**Task description**
Would it be possible to reproduce every entry exactly, please?

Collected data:
^^^^^^^^

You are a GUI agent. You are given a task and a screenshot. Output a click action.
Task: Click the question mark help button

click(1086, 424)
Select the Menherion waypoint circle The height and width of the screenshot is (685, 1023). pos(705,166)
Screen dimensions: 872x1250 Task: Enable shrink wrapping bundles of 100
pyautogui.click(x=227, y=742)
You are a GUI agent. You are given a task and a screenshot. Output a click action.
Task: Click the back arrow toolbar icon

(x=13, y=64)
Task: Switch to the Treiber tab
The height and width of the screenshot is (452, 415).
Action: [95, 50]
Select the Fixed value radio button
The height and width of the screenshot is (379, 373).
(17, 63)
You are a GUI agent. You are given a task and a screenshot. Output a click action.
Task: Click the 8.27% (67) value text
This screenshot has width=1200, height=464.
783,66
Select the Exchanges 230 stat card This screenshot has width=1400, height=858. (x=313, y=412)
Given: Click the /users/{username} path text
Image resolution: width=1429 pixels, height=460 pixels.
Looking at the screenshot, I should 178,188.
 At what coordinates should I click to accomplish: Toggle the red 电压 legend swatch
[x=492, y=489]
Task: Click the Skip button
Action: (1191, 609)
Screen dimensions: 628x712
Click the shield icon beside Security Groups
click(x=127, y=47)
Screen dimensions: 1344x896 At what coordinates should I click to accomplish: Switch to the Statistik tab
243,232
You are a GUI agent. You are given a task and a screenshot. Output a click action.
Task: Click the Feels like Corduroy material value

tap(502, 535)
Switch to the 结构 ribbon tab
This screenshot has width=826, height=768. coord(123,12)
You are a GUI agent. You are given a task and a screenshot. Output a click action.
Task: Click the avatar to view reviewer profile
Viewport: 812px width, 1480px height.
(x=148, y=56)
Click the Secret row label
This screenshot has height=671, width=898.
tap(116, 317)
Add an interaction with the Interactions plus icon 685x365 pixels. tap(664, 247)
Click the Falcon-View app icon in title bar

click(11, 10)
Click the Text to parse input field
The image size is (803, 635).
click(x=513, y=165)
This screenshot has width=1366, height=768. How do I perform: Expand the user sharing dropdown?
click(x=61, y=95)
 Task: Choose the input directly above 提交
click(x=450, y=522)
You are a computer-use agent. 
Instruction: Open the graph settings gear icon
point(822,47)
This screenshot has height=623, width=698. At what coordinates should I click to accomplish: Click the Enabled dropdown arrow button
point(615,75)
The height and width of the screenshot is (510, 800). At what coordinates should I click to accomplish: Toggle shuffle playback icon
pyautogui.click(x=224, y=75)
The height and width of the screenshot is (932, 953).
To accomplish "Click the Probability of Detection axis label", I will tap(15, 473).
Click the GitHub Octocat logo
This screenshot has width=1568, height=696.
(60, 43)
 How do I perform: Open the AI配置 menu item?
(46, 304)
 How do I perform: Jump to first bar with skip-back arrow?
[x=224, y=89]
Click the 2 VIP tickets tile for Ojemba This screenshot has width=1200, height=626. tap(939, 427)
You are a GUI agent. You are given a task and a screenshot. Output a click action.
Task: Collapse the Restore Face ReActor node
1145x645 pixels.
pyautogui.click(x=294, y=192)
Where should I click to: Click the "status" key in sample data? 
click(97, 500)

^^^^^^^^

**Result below**
You are a GUI agent. You are given a task and a screenshot. Output a click action.
Task: Click the question mark help button

click(1086, 424)
Select the Menherion waypoint circle The height and width of the screenshot is (685, 1023). pos(705,166)
Screen dimensions: 872x1250 Task: Enable shrink wrapping bundles of 100
pyautogui.click(x=227, y=742)
You are a GUI agent. You are given a task and a screenshot. Output a click action.
Task: Click the back arrow toolbar icon

(x=13, y=64)
Task: Switch to the Treiber tab
The height and width of the screenshot is (452, 415).
Action: [95, 50]
Select the Fixed value radio button
The height and width of the screenshot is (379, 373).
(17, 63)
You are a GUI agent. You are given a task and a screenshot. Output a click action.
Task: Click the 8.27% (67) value text
This screenshot has width=1200, height=464.
783,66
Select the Exchanges 230 stat card This screenshot has width=1400, height=858. (x=313, y=412)
Given: Click the /users/{username} path text
Image resolution: width=1429 pixels, height=460 pixels.
Looking at the screenshot, I should 178,188.
 At what coordinates should I click to accomplish: Toggle the red 电压 legend swatch
[x=492, y=489]
Task: Click the Skip button
Action: (1191, 609)
Screen dimensions: 628x712
Click the shield icon beside Security Groups
click(x=127, y=47)
Screen dimensions: 1344x896 At what coordinates should I click to accomplish: Switch to the Statistik tab
243,232
You are a GUI agent. You are given a task and a screenshot. Output a click action.
Task: Click the Feels like Corduroy material value

tap(502, 535)
Switch to the 结构 ribbon tab
This screenshot has width=826, height=768. coord(123,12)
You are a GUI agent. You are given a task and a screenshot. Output a click action.
Task: Click the avatar to view reviewer profile
Viewport: 812px width, 1480px height.
(x=148, y=56)
Click the Secret row label
This screenshot has height=671, width=898.
tap(116, 317)
Add an interaction with the Interactions plus icon 685x365 pixels. tap(664, 247)
Click the Falcon-View app icon in title bar

click(11, 10)
Click the Text to parse input field
The image size is (803, 635).
click(x=513, y=165)
This screenshot has width=1366, height=768. How do I perform: Expand the user sharing dropdown?
click(x=61, y=95)
 Task: Choose the input directly above 提交
click(x=450, y=522)
You are a computer-use agent. 
Instruction: Open the graph settings gear icon
point(822,47)
This screenshot has height=623, width=698. At what coordinates should I click to accomplish: Click the Enabled dropdown arrow button
point(615,75)
The height and width of the screenshot is (510, 800). At what coordinates should I click to accomplish: Toggle shuffle playback icon
pyautogui.click(x=224, y=75)
The height and width of the screenshot is (932, 953).
To accomplish "Click the Probability of Detection axis label", I will tap(15, 473).
Click the GitHub Octocat logo
This screenshot has width=1568, height=696.
(60, 43)
 How do I perform: Open the AI配置 menu item?
(46, 304)
 How do I perform: Jump to first bar with skip-back arrow?
[x=224, y=89]
Click the 2 VIP tickets tile for Ojemba This screenshot has width=1200, height=626. tap(939, 427)
You are a GUI agent. You are given a task and a screenshot. Output a click action.
Task: Collapse the Restore Face ReActor node
1145x645 pixels.
pyautogui.click(x=294, y=192)
Where should I click to: Click the "status" key in sample data? 
click(97, 500)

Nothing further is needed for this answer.